(SOURCE DATA begins)

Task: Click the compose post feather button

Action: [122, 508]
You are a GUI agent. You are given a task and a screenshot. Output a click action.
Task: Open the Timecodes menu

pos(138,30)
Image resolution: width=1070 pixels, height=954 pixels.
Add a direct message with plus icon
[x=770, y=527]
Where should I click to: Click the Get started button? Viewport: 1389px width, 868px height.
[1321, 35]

(SOURCE DATA ends)
(SOURCE DATA begins)

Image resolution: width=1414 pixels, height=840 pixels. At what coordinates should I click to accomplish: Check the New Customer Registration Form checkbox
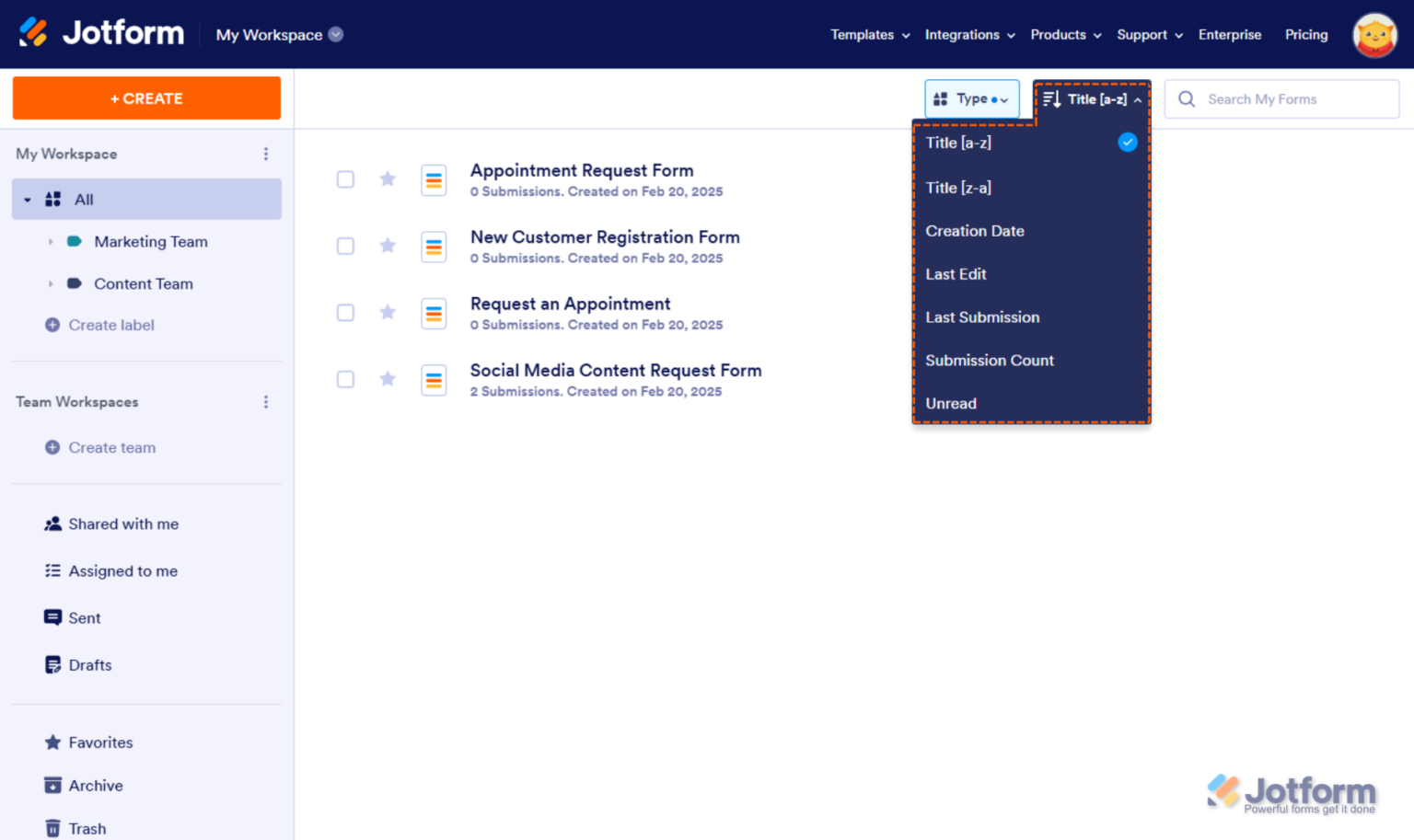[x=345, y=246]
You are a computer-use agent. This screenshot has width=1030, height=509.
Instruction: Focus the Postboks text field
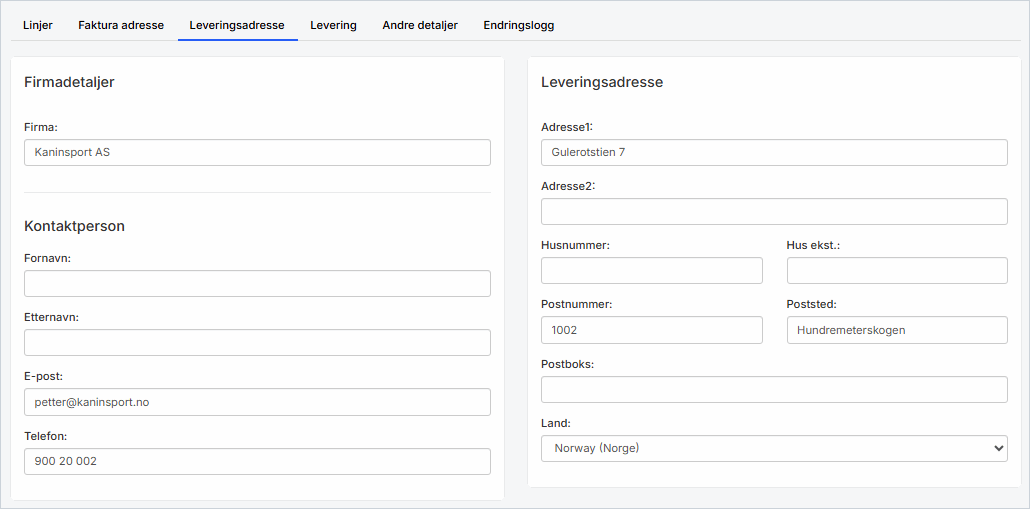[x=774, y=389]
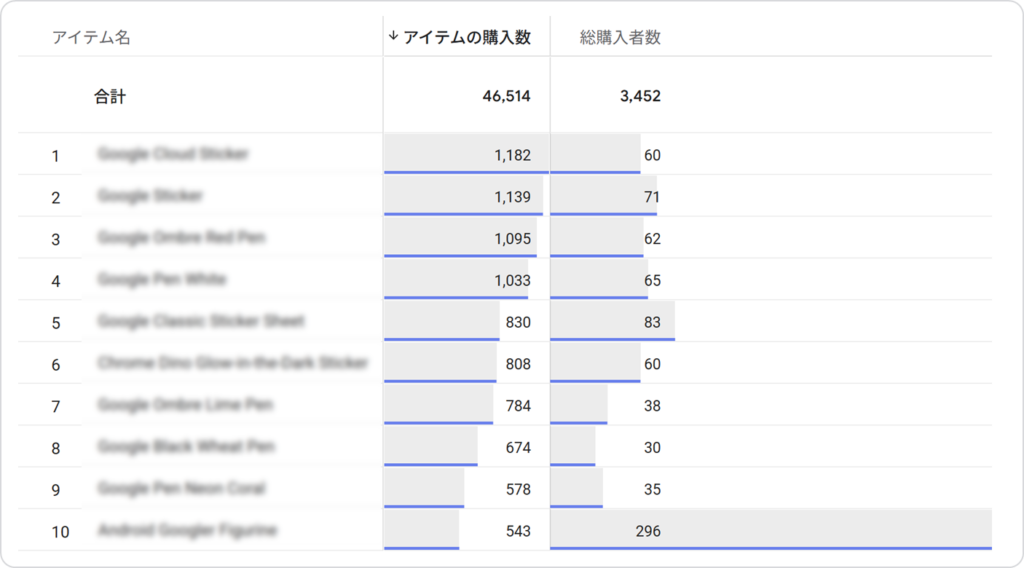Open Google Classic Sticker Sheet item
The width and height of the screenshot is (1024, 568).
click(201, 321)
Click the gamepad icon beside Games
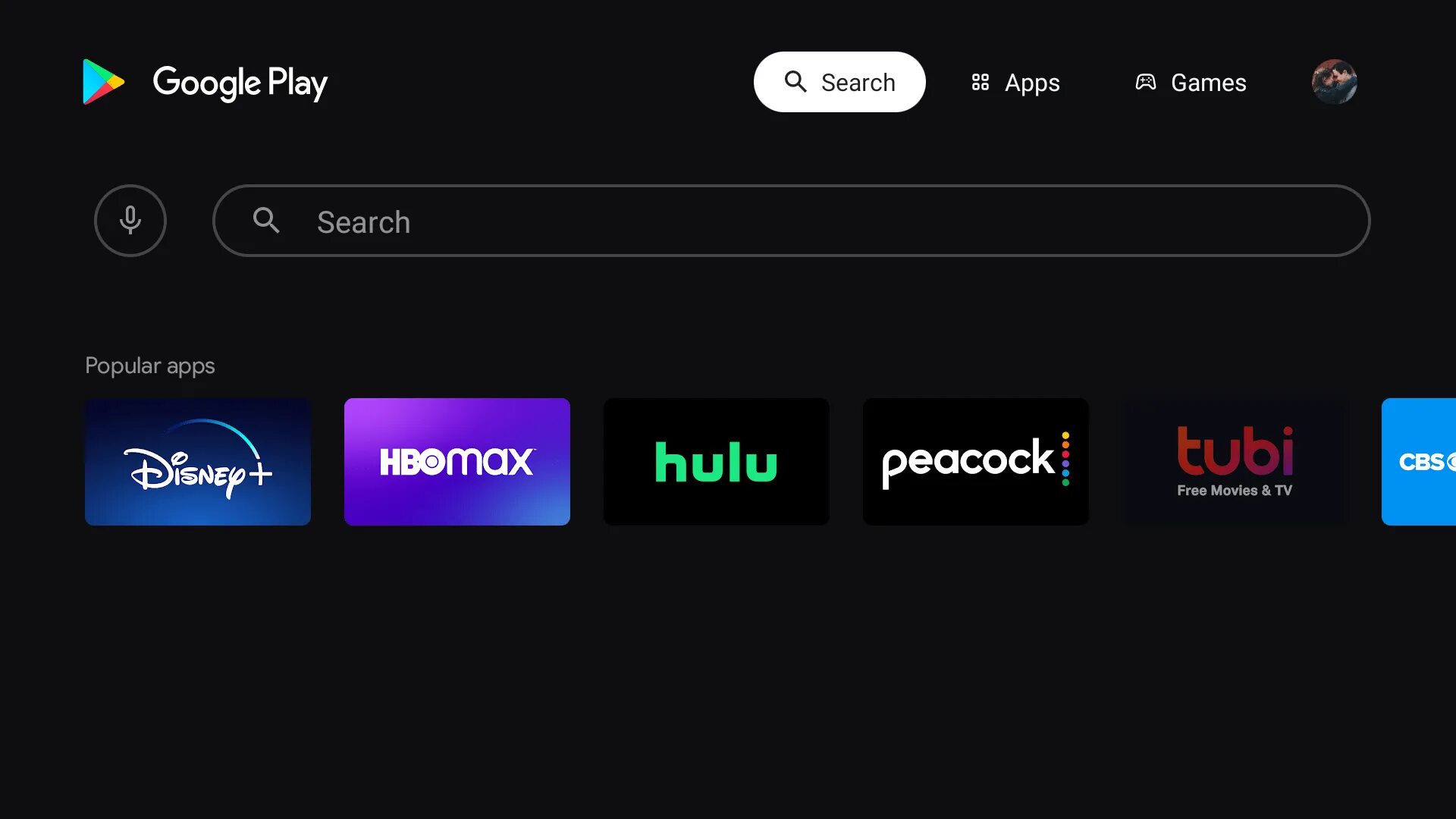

(SOURCE DATA ends)

REQUIRED WORK:
Respond with one number, the count of lines of the material that include "agent".

RESPONSE FOR THIS EXERCISE:
2